Sous le ciel est un récit construit à force d’allers-retours dans le temps et à l’exposition de multiples points de vue. Le temps de quelques pages, Kay a le talent de mettre en lumière des personnages secondaires et même tertiaires tout aussi vivants et multidimensionnels que les principaux. Il sait jouer avec les temps de narration, saute entre l’imparfait de narration et l’indicatif présent selon l’observateur ou la situation.

Le récit est équilibré grâce à des contre-points parfaitement calculés et est ficelé de façon impeccable d’un bout à l’autre de ses quelque sept cents pages. De plus, la poésie prend la place qui lui revient dans ce monde hautement sophistiqué où la symbolique des mots prend toute son importance.

L’univers fantastique du roman se trouve dans les détails, que ce soit les fantômes qui hurlent la nuit au bord du Kuala Nor, ou l’esprit de femme-renard qui se cache au détour d’une route de campagne. On se trouve ici bien plus proche du réalisme magique de García Márquez puisque ces aspects merveilleux font partie des croyances et des traditions de cette société.

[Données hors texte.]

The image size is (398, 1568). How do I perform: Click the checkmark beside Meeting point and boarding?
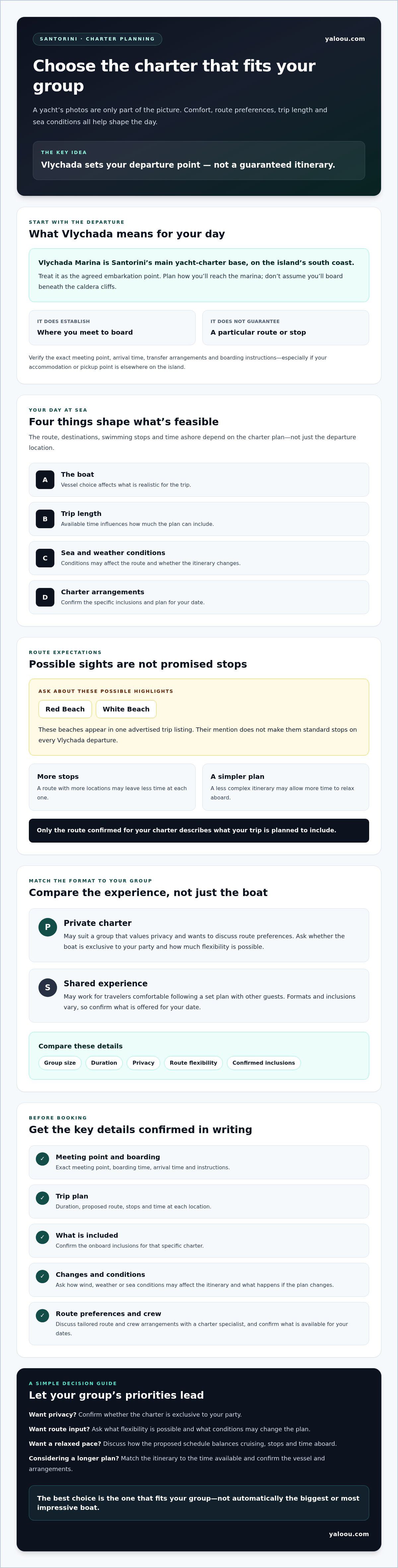click(42, 1159)
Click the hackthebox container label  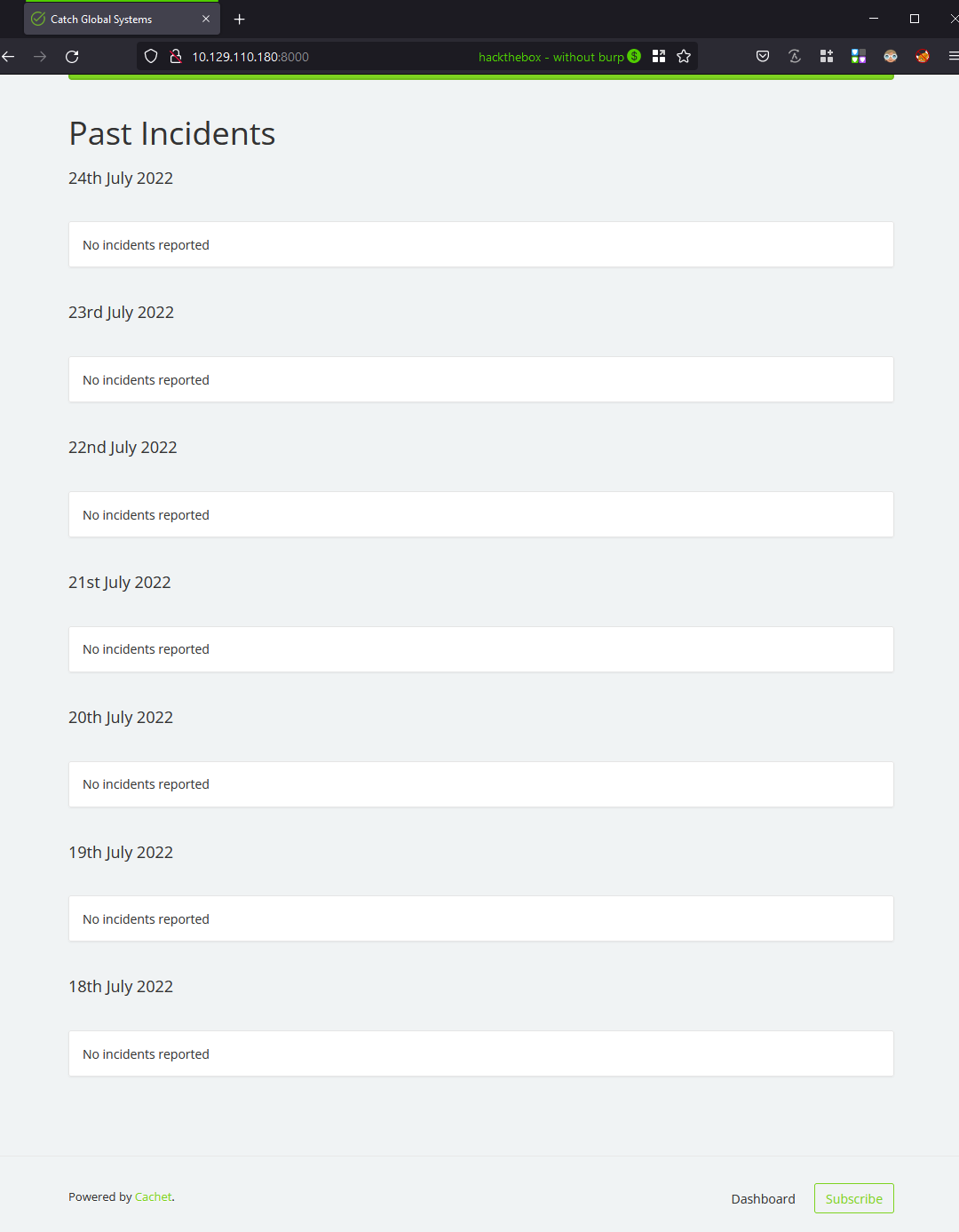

Sous le ciel nous transporte donc dans une histoire complexe et intelligente, qui tourne notre regard vers un lieu et une époque que nous, Occidentaux, ne connaissons ni ne comprenons que rarement bien et nous fait réaliser les ressemblances et l’étrangeté d’un système culturel autre.  Je me suis laissé emporter et je ne l’ai pas regretté!